What is required: From the entries below, gather each line containing the word "height".

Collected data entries
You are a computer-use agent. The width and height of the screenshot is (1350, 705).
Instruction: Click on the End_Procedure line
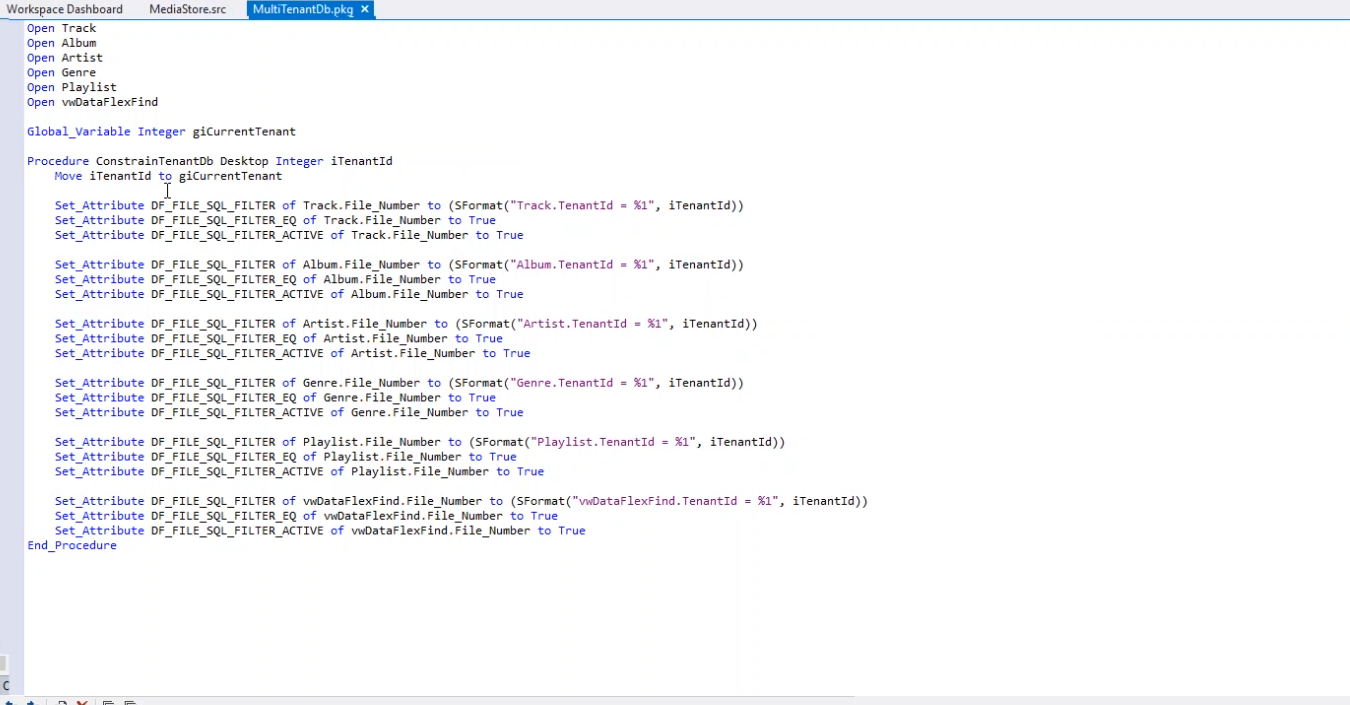coord(72,546)
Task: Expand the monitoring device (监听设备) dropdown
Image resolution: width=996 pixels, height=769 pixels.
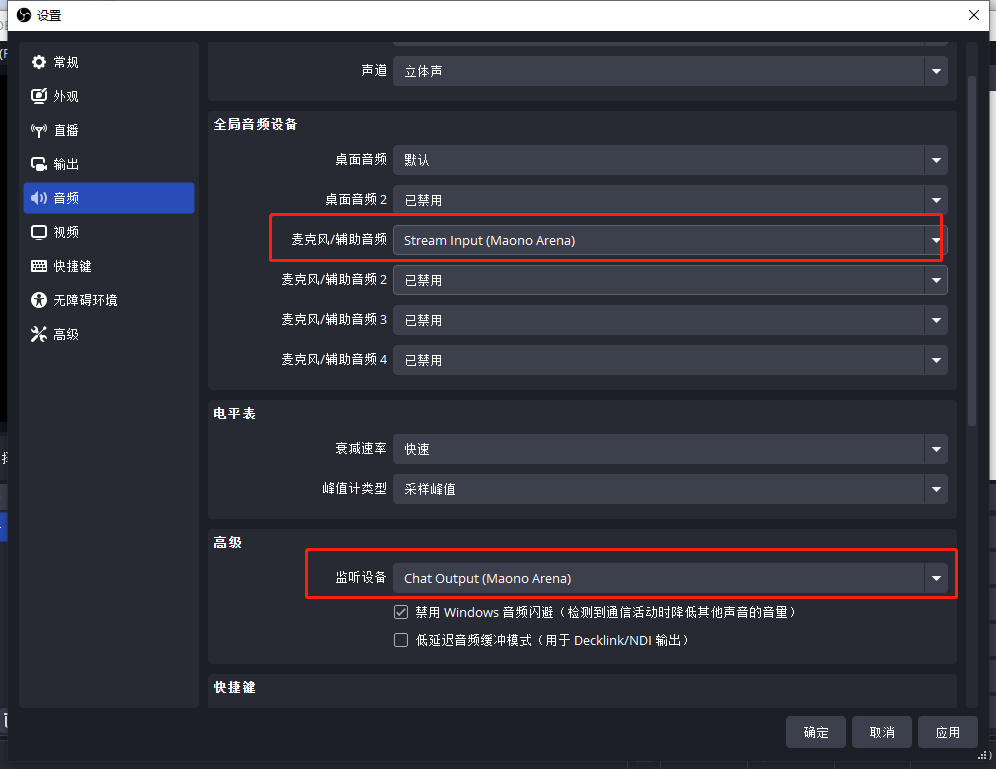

Output:
You are a computer-use agent. The width and height of the screenshot is (1350, 705).
Image resolution: width=996 pixels, height=769 pixels.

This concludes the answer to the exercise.